The pandemic has deepened economic inequalities between women and men, new research finds

The economic toll of the coronavirus pandemic has hit women harder than men, and will deepen inequalities between women and men in the long-term, new research has found.

Research by policy think-tank the Grattan Institute, shows that women have suffered a “triple whammy” as a result of the economic fallout of the pandemic.

Women lost more jobs than men — almost 8% at the peak of the crisis, compared to 4% for men.

Women took on the majority of unpaid domestic work, including supervising children studying from home. On average, women did an extra hour each day more than men, on top of their existing heavier load.

Women were also less likely to get government support, such as JobKeeper, which excluded short-term casuals.

The Grattan Institute’s report states that despite a strong economic recovery combined with the re-opening of schools, unemployment and underemployment among women remains too high.

Women who became unemployed or voluntarily left work last year face longer-term impacts on their wages and career progression.

Six months out of work can add another $100,000 to the average $2 million disparity in lifetime earnings that exists between men and women with children in Australia.

Released on International Women’s Day, the report argues that the government should inject more money into services sectors, childcare, and aged care.

Grattan Institute chief executive and lead author Danielle Wood says many Australians – particularly women – suffered more than they needed to in the COVID recession because of the design of the government response.

“Policy makers seemed oblivious to the fact that this recession was different to previous crises — women now make up almost half the workforce, and they are overwhelmingly employed in the industries that were hit hardest by the government-imposed lockdowns,” Wood said in a statement.

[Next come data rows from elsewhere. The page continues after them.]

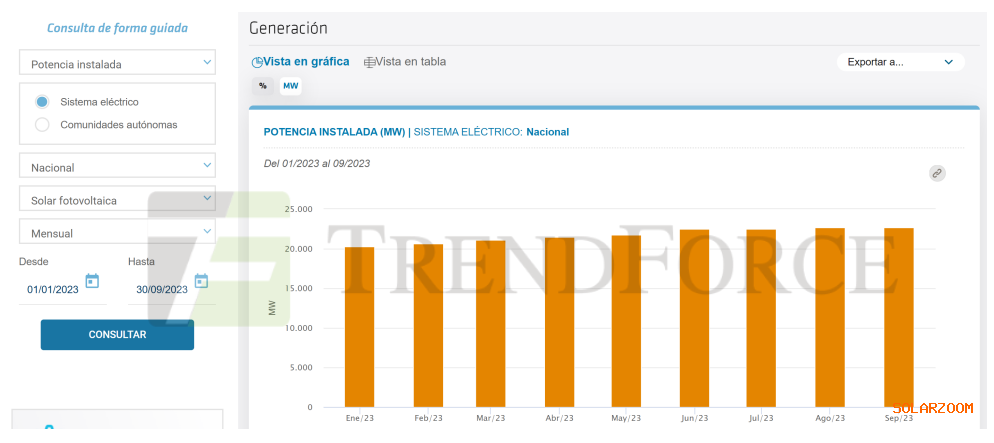Screen dimensions: 994x443
Task: Open the Solar fotovoltaica technology dropdown
Action: point(117,200)
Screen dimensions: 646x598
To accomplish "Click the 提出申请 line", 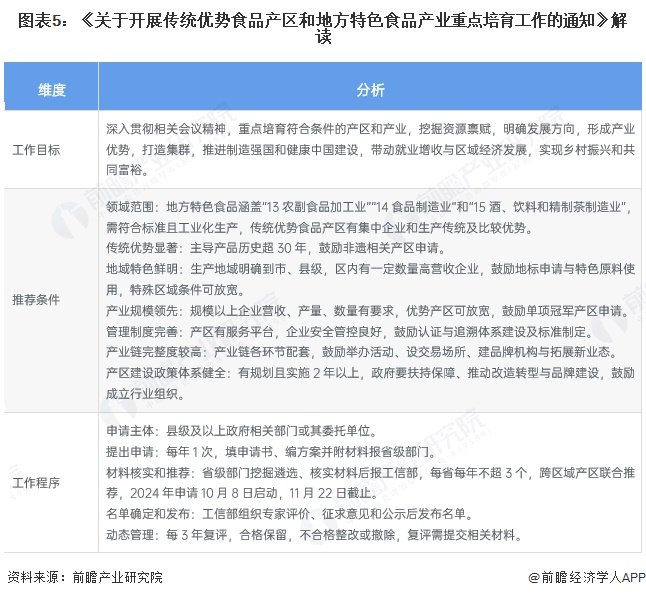I will point(271,452).
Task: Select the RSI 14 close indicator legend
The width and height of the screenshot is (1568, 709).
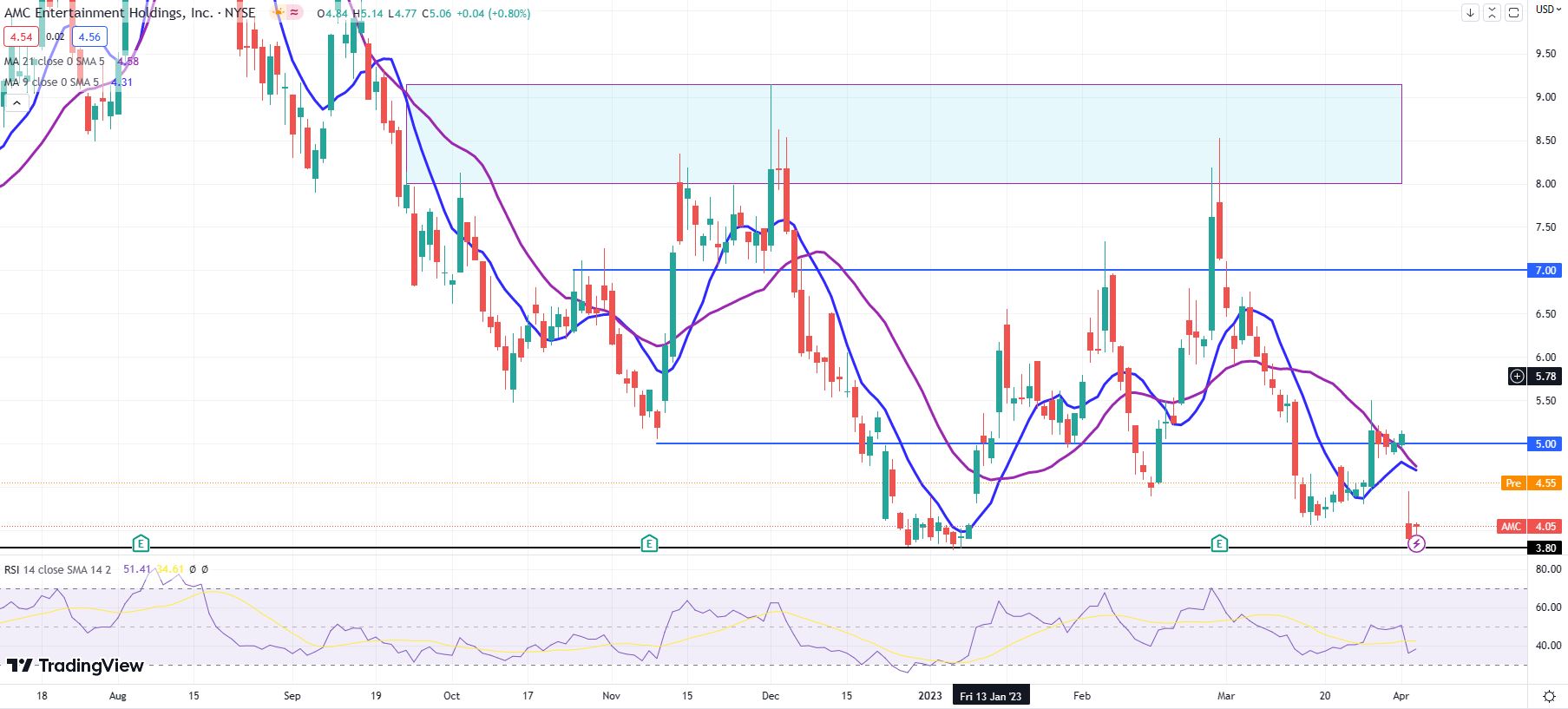Action: (57, 569)
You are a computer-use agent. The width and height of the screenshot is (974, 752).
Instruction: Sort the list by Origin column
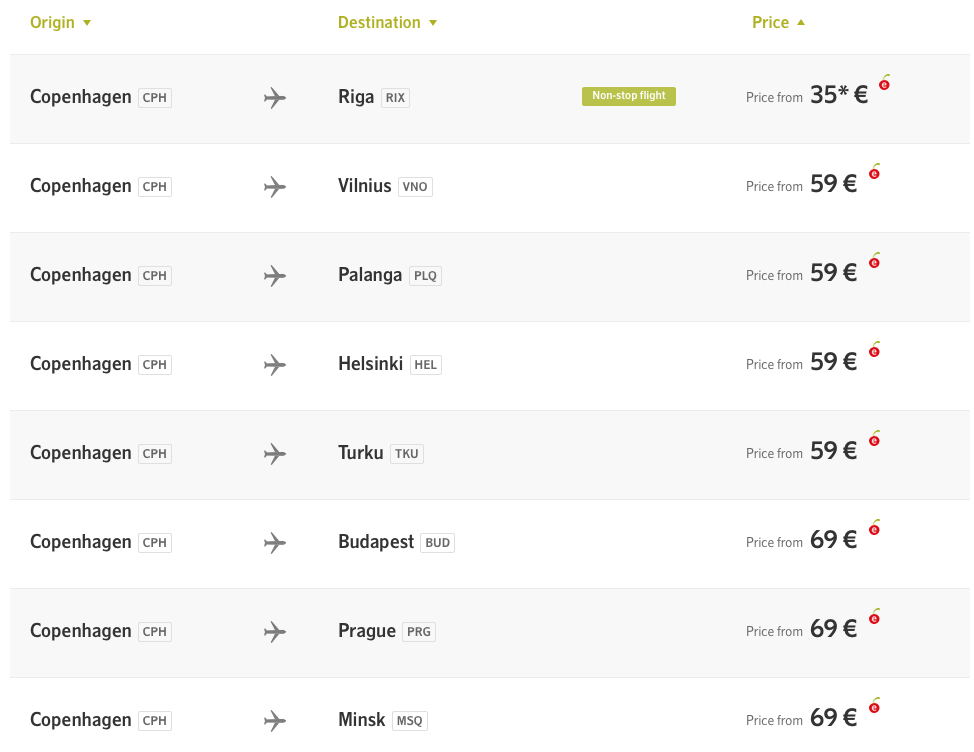(x=60, y=22)
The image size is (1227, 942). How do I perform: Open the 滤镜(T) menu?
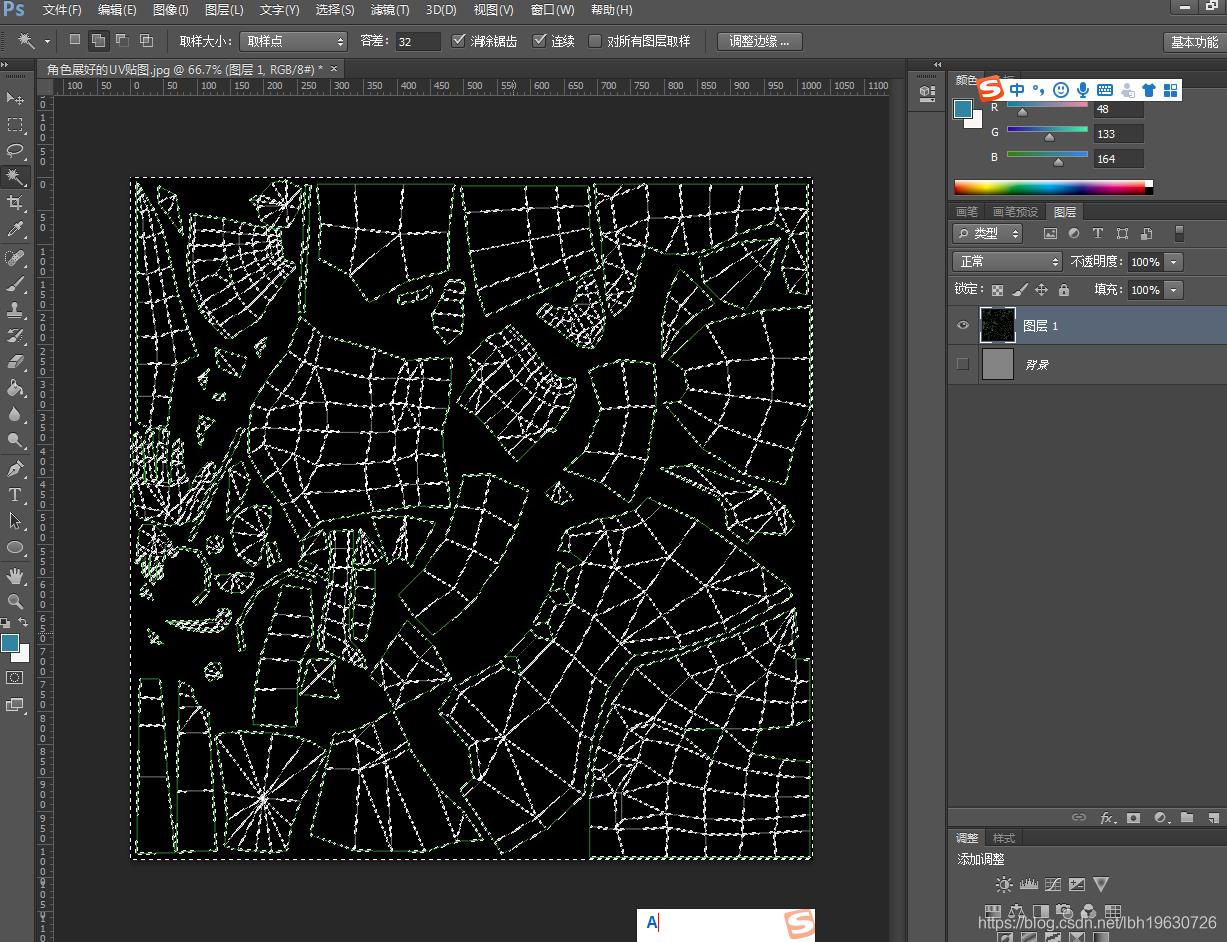(390, 10)

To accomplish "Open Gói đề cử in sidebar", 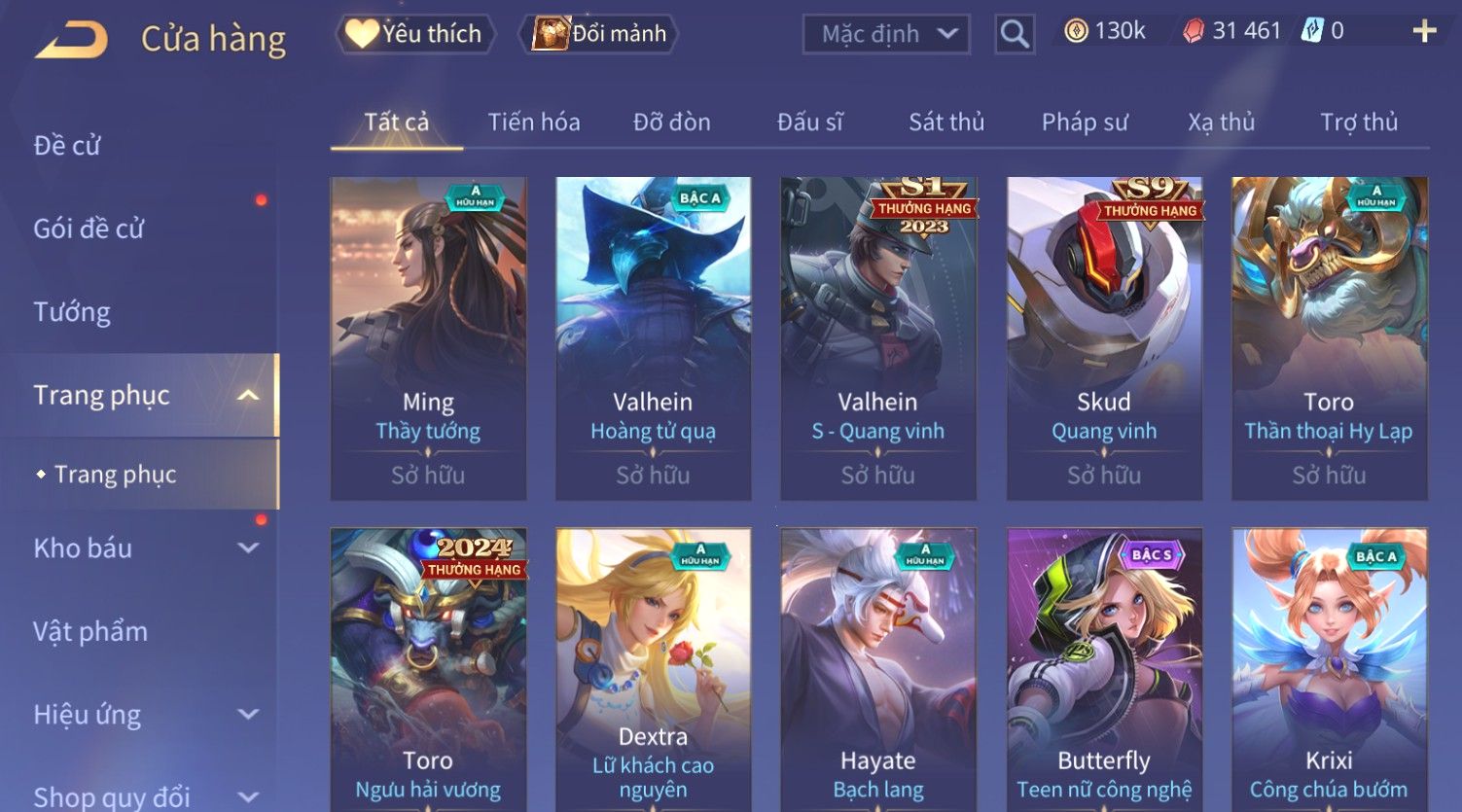I will [x=89, y=229].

For example, between February and May last year, the construction sector lost less than 5% of its work hours but got more than $35 billion of government assistance, whereas the hospitality sector lost more than 47% of its work hours but got only about $1.3 billion of direct government assistance.

The report calls on governments to ensure that any future stimulus goes further than the construction sector and includes expansions of social programs and services to help address the inequalities caused by COVID-19.

The federal budget will be delivered by the Treasurer later this year. While the budget is usually handed down on the second Tuesday in May, a date for 2021 is yet to be confirmed.